The REPLACE function in Excel is like a word surgery tool. It lets you remove a chunk of text from within a longer piece of text and replace it with something new. You tell it where to start removing text (start_num), how many characters to remove (num_chars), and what to put in their place (new_text).

**Syntax:** =REPLACE(text, start_num, num_chars, new_text)

Let’s say cell A3 contains the text “Hello World”. You want to replace “World” with “Universe” throughout the text. Here’s the formula:

=REPLACE(A3, 7, 5, “Universe”)

This replaces the characters starting from the 7th position (W) for 5 characters with “Universe”, resulting in “Hello Universe”.

**SUBSTITUTE**

The SUBSTITUTE function in Excel is like a find-and-replace tool for text. It lets you swap out all instances of a specific word or phrase with another word or phrase in a lengthy text. You only tell it what to look for and what to replace it with.

**Syntax:** =SUBSTITUTE(text, old_text, new_text)
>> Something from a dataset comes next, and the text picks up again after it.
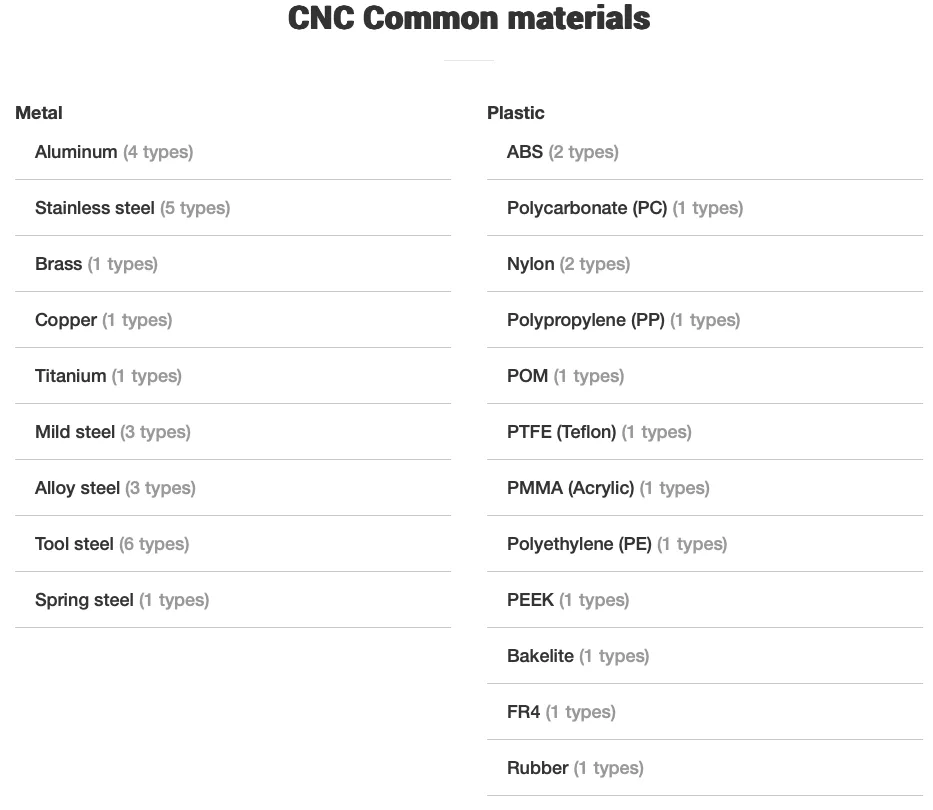This screenshot has height=810, width=933.
Task: Select PMMA (Acrylic) entry
Action: click(705, 487)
Using the same text “Hello World” in cell A3, you can substitute “World” with “Universe” with:

=SUBSTITUTE(A3, “World”, “Universe”)

This formula will replace all instances of “World” with “Universe”, resulting in “Hello Universe”.

**20. XLOOKUP**

XLOOKUP is a new and powerful lookup function available in Excel versions newer than 2016. It combines the functionality of several older lookup functions (like VLOOKUP, HLOOKUP, and INDEX/MATCH)
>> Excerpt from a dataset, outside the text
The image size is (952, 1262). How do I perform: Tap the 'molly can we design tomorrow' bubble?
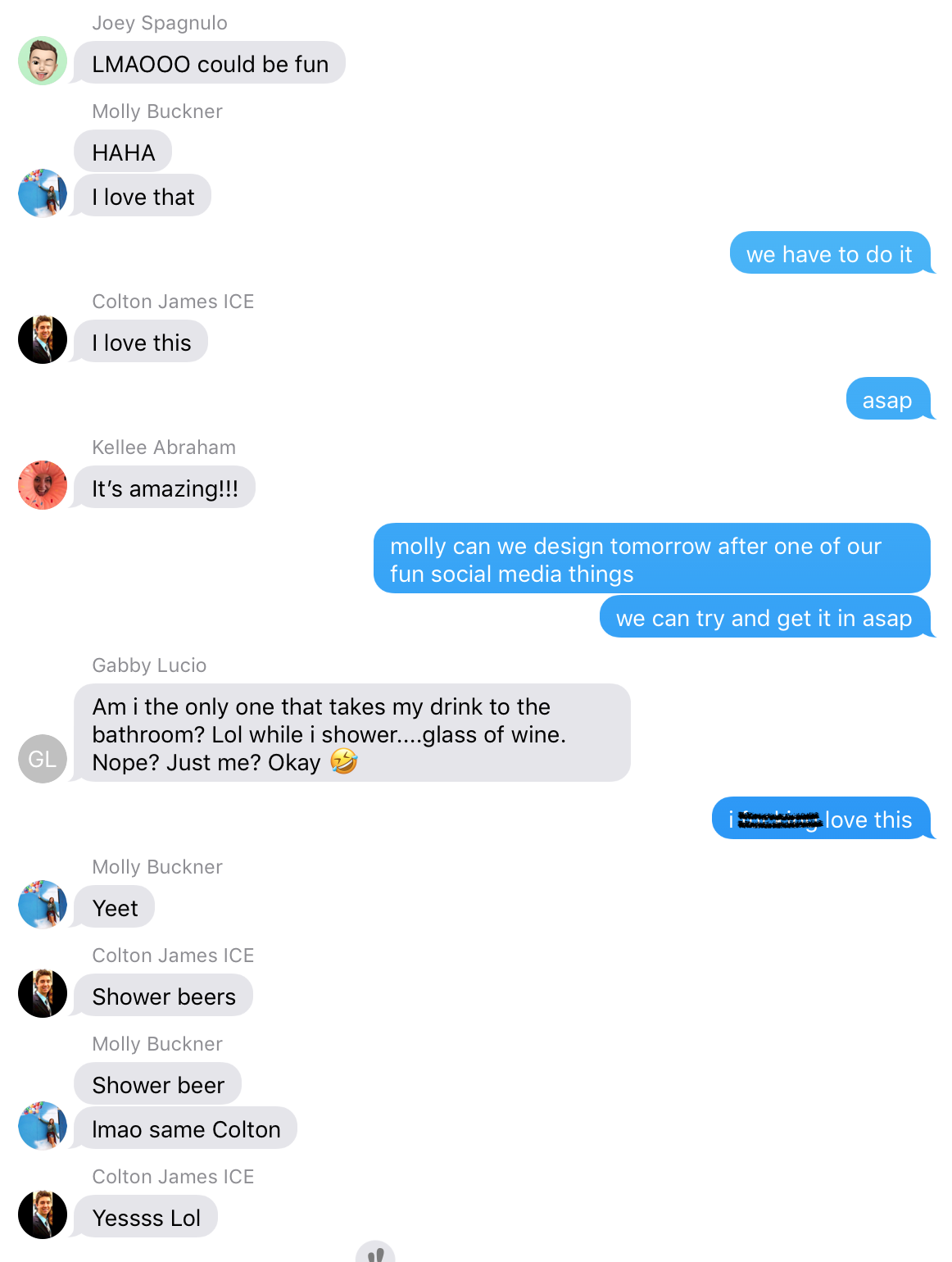652,558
**Syntax:** =XLOOKUP(lookup_value, lookup_array, return_array, [if_not_found], [match_mode], [search_mode])

It searches for a specific value (lookup_value) within a range (lookup_array) and returns a corresponding value from a different range (return_array).

For example, suppose you have a list of fruits in column A, their prices in column B, and the quantity in column E. Now, if you want to retrieve the quantity in column C using XLOOKUP, you can do it like this: =XLOOKUP(A2, D:D, E:E).

As shown above, the formula retrieves the quantity of fruits by searching for the fruit’s name in the lookup_array (column D).

**Conclusion**

Apart from the above formulas and functions, a noteworthy feature of Excel that we want to mention is Pivot Tables. These tables automatically summarise data from a larger dataset based on one or more categories.

Pivot Tables are very useful for handling large volumes of data efficiently. If you want to master this skill, Great Learning has a free Pivot Table course.

Additionally, if you want to enhance Excel productivity and efficiency by reducing the need for manual mouse clicks, then you should know about the Most Used Excel Shortcuts.

## Excel Formulas FAQs

**Q: Can Excel formulas handle large datasets?**

**A:** Yes, Excel formulas are designed for working with big data. They can make calculations on thousands of rows at a time. However, when you have massive datasets, your computer’s speed and memory might affect performance. Consider using Excel’s built-in tools for large datasets or explore alternative solutions if necessary.

**Q: I have a large dataset and need to find a specific value. What can I do?**

**A:** Consider using VLOOKUP. It searches a table for a specific value in one column and returns data from a different column in the same row. (Note: VLOOKUP has limitations, use INDEX and MATCH for more complex scenarios.)

**Q: My formula displays errors! What’s wrong?**

**A:** There can be several reasons. Check for typos, incorrect cell references, or data inconsistencies. Excel’s =ISERROR function can also help identify error cells.

**Q: Can formulas eliminate manual data analysis?**

**A:** Excel formulas are powerful tools that reduce the need for manual calculations. They should, however, not replace data analysis completely. Instead of eliminating it, they make your manual analysis more efficient and accurate.

**Q: Are Excel formulas universal across all Excel versions?**

**A:** The core Excel formulas you rely on remain consistent across most versions. However, newer versions often introduce additional functions and improved features to enhance your experience.

**Q: Can I use formulas to format cells based on certain conditions?**

**A:** Yes! Conditional formatting lets you apply formatting rules based on formula results. For example, highlight cells exceeding a value with a specific colour.